Work required:
Write out every one of the items below again, word for word, without changing a thing.

Supplied records:
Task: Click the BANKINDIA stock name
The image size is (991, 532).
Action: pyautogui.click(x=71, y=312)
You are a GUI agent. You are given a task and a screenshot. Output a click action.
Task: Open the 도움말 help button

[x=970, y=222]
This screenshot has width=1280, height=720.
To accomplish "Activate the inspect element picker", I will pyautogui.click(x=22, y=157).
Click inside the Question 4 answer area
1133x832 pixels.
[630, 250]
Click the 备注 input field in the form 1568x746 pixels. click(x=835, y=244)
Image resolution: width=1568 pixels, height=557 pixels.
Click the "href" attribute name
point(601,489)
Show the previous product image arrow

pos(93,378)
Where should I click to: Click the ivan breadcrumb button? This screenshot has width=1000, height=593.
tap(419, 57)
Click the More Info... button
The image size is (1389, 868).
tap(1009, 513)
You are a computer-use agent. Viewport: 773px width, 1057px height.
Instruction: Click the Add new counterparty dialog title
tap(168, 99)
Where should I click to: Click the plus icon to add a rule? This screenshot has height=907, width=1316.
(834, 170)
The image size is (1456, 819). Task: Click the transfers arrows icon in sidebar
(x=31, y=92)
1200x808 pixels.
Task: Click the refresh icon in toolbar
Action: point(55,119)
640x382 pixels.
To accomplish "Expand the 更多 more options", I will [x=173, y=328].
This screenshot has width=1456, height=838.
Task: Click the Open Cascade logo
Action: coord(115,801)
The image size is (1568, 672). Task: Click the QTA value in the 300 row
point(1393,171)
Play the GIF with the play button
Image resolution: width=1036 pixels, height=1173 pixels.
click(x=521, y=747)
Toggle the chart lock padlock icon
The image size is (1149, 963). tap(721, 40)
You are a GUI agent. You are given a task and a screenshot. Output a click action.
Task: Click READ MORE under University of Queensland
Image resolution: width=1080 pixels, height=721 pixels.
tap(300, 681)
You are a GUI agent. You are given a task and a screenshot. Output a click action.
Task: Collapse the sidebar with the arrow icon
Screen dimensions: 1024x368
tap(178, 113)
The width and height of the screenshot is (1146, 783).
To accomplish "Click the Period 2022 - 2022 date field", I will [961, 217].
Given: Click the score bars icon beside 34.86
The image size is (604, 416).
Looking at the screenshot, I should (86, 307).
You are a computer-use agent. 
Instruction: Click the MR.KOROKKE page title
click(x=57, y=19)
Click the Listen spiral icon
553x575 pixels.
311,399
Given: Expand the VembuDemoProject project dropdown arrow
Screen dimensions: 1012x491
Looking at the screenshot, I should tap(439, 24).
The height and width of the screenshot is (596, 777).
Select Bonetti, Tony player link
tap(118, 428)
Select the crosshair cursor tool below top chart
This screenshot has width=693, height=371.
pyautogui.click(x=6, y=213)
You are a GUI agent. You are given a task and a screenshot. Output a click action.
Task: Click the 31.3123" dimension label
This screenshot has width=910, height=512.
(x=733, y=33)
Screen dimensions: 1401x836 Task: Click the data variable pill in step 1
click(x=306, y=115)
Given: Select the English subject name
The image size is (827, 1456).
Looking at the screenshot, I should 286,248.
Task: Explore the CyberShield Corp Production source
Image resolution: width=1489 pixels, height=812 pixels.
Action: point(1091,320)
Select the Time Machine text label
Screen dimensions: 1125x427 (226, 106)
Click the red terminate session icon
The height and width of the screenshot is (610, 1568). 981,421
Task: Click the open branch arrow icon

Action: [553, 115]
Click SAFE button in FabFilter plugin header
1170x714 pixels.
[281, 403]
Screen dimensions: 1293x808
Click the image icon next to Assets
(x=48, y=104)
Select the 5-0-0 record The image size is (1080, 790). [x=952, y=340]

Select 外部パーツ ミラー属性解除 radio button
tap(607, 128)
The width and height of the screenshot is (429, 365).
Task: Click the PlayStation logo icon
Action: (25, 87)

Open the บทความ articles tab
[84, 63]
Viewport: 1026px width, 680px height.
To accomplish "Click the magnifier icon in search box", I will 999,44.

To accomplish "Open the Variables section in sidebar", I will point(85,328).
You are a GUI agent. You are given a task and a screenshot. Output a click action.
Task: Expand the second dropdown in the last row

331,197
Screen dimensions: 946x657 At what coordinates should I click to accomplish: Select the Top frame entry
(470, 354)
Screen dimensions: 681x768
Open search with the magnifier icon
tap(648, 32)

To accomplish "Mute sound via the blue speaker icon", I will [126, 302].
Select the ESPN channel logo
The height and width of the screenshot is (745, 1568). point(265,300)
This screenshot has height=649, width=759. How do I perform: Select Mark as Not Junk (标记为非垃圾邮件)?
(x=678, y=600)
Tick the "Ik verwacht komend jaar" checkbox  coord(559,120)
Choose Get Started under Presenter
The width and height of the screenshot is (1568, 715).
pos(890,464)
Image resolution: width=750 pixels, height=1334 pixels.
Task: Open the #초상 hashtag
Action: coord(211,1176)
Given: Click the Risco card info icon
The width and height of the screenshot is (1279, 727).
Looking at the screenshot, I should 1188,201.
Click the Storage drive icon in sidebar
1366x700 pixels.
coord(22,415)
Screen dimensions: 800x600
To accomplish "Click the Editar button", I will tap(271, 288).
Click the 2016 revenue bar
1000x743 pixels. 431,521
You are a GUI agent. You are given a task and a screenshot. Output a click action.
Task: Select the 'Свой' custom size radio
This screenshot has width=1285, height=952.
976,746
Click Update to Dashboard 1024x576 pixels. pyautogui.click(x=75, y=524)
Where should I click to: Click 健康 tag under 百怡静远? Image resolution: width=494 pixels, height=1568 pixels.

Response:
Task: Click the BANKINDIA stock name
The image size is (991, 532).
Action: pyautogui.click(x=71, y=312)
You are a GUI agent. You are given a task and a screenshot. Output a click action.
Task: Open the 도움말 help button

[x=970, y=222]
This screenshot has width=1280, height=720.
To accomplish "Activate the inspect element picker", I will pyautogui.click(x=22, y=157).
Click inside the Question 4 answer area
1133x832 pixels.
[630, 250]
Click the 备注 input field in the form 1568x746 pixels. click(x=835, y=244)
Image resolution: width=1568 pixels, height=557 pixels.
Click the "href" attribute name
point(601,489)
Show the previous product image arrow

pos(93,378)
Where should I click to: Click the ivan breadcrumb button? This screenshot has width=1000, height=593.
tap(419, 57)
Click the More Info... button
The image size is (1389, 868).
tap(1009, 513)
You are a computer-use agent. Viewport: 773px width, 1057px height.
Instruction: Click the Add new counterparty dialog title
tap(168, 99)
Where should I click to: Click the plus icon to add a rule? This screenshot has height=907, width=1316.
(834, 170)
The image size is (1456, 819). Task: Click the transfers arrows icon in sidebar
(x=31, y=92)
1200x808 pixels.
Task: Click the refresh icon in toolbar
Action: point(55,119)
640x382 pixels.
To accomplish "Expand the 更多 more options", I will [x=173, y=328].
This screenshot has width=1456, height=838.
Task: Click the Open Cascade logo
Action: coord(115,801)
The image size is (1568, 672). Task: Click the QTA value in the 300 row
point(1393,171)
Play the GIF with the play button
Image resolution: width=1036 pixels, height=1173 pixels.
click(x=521, y=747)
Toggle the chart lock padlock icon
The image size is (1149, 963). tap(721, 40)
You are a GUI agent. You are given a task and a screenshot. Output a click action.
Task: Click READ MORE under University of Queensland
Image resolution: width=1080 pixels, height=721 pixels.
tap(300, 681)
You are a GUI agent. You are given a task and a screenshot. Output a click action.
Task: Collapse the sidebar with the arrow icon
Screen dimensions: 1024x368
tap(178, 113)
The width and height of the screenshot is (1146, 783).
To accomplish "Click the Period 2022 - 2022 date field", I will [961, 217].
Given: Click the score bars icon beside 34.86
The image size is (604, 416).
Looking at the screenshot, I should (86, 307).
You are a computer-use agent. 
Instruction: Click the MR.KOROKKE page title
click(x=57, y=19)
Click the Listen spiral icon
553x575 pixels.
311,399
Given: Expand the VembuDemoProject project dropdown arrow
Screen dimensions: 1012x491
Looking at the screenshot, I should tap(439, 24).
The height and width of the screenshot is (596, 777).
Select Bonetti, Tony player link
tap(118, 428)
Select the crosshair cursor tool below top chart
This screenshot has width=693, height=371.
pyautogui.click(x=6, y=213)
You are a GUI agent. You are given a task and a screenshot. Output a click action.
Task: Click the 31.3123" dimension label
This screenshot has width=910, height=512.
(x=733, y=33)
Screen dimensions: 1401x836 Task: Click the data variable pill in step 1
click(x=306, y=115)
Given: Select the English subject name
The image size is (827, 1456).
Looking at the screenshot, I should 286,248.
Task: Explore the CyberShield Corp Production source
Image resolution: width=1489 pixels, height=812 pixels.
Action: point(1091,320)
Select the Time Machine text label
Screen dimensions: 1125x427 (226, 106)
Click the red terminate session icon
The height and width of the screenshot is (610, 1568). 981,421
Task: Click the open branch arrow icon

Action: [553, 115]
Click SAFE button in FabFilter plugin header
1170x714 pixels.
[281, 403]
Screen dimensions: 1293x808
Click the image icon next to Assets
(x=48, y=104)
Select the 5-0-0 record The image size is (1080, 790). [x=952, y=340]

Select 外部パーツ ミラー属性解除 radio button
tap(607, 128)
The width and height of the screenshot is (429, 365).
Task: Click the PlayStation logo icon
Action: (25, 87)

Open the บทความ articles tab
[84, 63]
Viewport: 1026px width, 680px height.
To accomplish "Click the magnifier icon in search box", I will 999,44.

To accomplish "Open the Variables section in sidebar", I will point(85,328).
You are a GUI agent. You are given a task and a screenshot. Output a click action.
Task: Expand the second dropdown in the last row

331,197
Screen dimensions: 946x657 At what coordinates should I click to accomplish: Select the Top frame entry
(470, 354)
Screen dimensions: 681x768
Open search with the magnifier icon
tap(648, 32)

To accomplish "Mute sound via the blue speaker icon", I will [126, 302].
Select the ESPN channel logo
The height and width of the screenshot is (745, 1568). point(265,300)
This screenshot has height=649, width=759. How do I perform: Select Mark as Not Junk (标记为非垃圾邮件)?
(x=678, y=600)
Tick the "Ik verwacht komend jaar" checkbox  coord(559,120)
Choose Get Started under Presenter
The width and height of the screenshot is (1568, 715).
pos(890,464)
Image resolution: width=750 pixels, height=1334 pixels.
Task: Open the #초상 hashtag
Action: coord(211,1176)
Given: Click the Risco card info icon
The width and height of the screenshot is (1279, 727).
Looking at the screenshot, I should 1188,201.
Click the Storage drive icon in sidebar
1366x700 pixels.
coord(22,415)
Screen dimensions: 800x600
To accomplish "Click the Editar button", I will tap(271, 288).
Click the 2016 revenue bar
1000x743 pixels. 431,521
You are a GUI agent. You are given a task and a screenshot. Output a click action.
Task: Select the 'Свой' custom size radio
This screenshot has width=1285, height=952.
976,746
Click Update to Dashboard 1024x576 pixels. pyautogui.click(x=75, y=524)
Where should I click to: Click 健康 tag under 百怡静远? Image resolution: width=494 pixels, height=1568 pixels.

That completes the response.